BruceZ
07-12-2003, 06:34 PM
A couple of months ago, someone asked for the probability of getting 3 AA in a row in 250 hands. This gave rise to the more general question which was phrased as:
Do you have the formula for "at least 1 streak of at least m occurences in n trials"? I don't. Show us yours.
This is an important problem in the theory of runs. At the time, I had given a number of approximations which were very close to the exact answer. Last year, I discovered an exact solution to the particular problem for m=2 and probability of success = ½ in terms of the Fibonacci series. Since that time I have had a project on the back burner to extend this exact solution to the general question asked above. I have now completed this project, and I have not one but two different exact closed form solutions to this problem, and I have verified unequivocally that they are both correct. Although accurate approximate solutions can be found by elementary methods, the exact solution is of a very different nature than one may initially expect, and the solution is quite elegant and beautiful. Hence I am now prepared to “show you mine” as requested.
To restate the problem, we want the probability P(m,n,p) of at least 1 occurrence of a run of of length at least m of an event with probability p in n trials. For the question of 3 AA in a row in 250 hands, m = 3, n=250, p=1/221. For a coin flip problem, p=1/2.
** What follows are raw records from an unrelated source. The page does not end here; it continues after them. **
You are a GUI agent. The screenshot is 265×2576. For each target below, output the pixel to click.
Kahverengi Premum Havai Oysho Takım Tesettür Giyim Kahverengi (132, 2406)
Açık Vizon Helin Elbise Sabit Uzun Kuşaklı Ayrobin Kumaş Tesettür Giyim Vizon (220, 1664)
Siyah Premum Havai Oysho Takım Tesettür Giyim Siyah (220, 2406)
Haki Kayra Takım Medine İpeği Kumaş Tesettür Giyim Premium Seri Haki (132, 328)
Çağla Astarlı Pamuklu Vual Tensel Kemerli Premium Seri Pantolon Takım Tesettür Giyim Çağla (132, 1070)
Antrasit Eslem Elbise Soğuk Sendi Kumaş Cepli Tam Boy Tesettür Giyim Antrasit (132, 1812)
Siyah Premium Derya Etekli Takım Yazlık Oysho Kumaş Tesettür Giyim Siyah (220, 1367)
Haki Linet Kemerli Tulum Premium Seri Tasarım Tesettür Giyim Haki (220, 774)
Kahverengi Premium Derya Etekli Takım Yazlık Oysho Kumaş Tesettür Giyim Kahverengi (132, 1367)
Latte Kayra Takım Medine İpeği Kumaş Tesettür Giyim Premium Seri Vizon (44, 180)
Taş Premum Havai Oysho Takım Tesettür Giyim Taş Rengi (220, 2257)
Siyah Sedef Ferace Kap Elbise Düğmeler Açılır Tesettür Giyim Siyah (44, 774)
Exact closed form solution 1
The probability P(m,n,p) of at least 1 occurrence of a run of length at least m of an event with probability p in n trials is given exactly by:
P(m,n,p) = Sum{k = 1 to n} F[k]
Where F[k] is given by the recurrence relation:
F[k] = F[k-1] - (1/p - 1)*F[k-m-1]*p^(m+1) for k > m+1
And the initial conditions:
F[k] = 0 for k< m
F[m] = p^m
F[m+1] = (1-p)*p^m
The F[k] can easily be computed and summed in Excel. For the 3 AA problem simply set:
A1 = 0
A2 = 0
A3 = 1/221^3
A4 = (220/221)*(1/221)^3
A5 = A4-220*A1/221^4
.
.
.
Copy the last formula down to cell A250. Then compute =sum(a1:a250) for the exact probability. An Excel spreadsheet is available upon request.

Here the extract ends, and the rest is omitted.